Suburban retail arcades, once vibrant centres of everyday life, now sit abandoned or fading on Sydney's main streets. These narrow passages, lined with shops, cafés, and small businesses, were often designed with ambition—arches, glass ceilings, statues, neon lights, and equally aspirational names like paradises and palaces. In their heyday, they were vibrant hubs – theatres of everyday life.
This studio revisits these forgotten places, drawing inspiration from Walter Benjamin's Arcades Project and its exploration of consumer culture, memory, and urban space. The aim is to uncover the architectural and social meaning embedded in suburban arcades and to ask how they might be reimagined for contemporary communities.

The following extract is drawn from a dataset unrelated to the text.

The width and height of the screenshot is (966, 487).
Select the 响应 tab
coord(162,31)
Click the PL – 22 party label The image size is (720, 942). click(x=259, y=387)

Rather than erasing the past, the task is to retain fragments of the arcade's physical or cultural legacy while weaving in new uses. Proposals will transform these spaces into hybrid cultural and commercial centres, designed to reflect and serve the surrounding diaspora. The work calls for a critical investigation of suburban life, considering how arcades can be re-embedded into main streets as civic anchors.
By looking beyond gentrification, the project explores how architecture can support inclusivity, memory, and belonging, giving renewed life to these overlooked urban relics.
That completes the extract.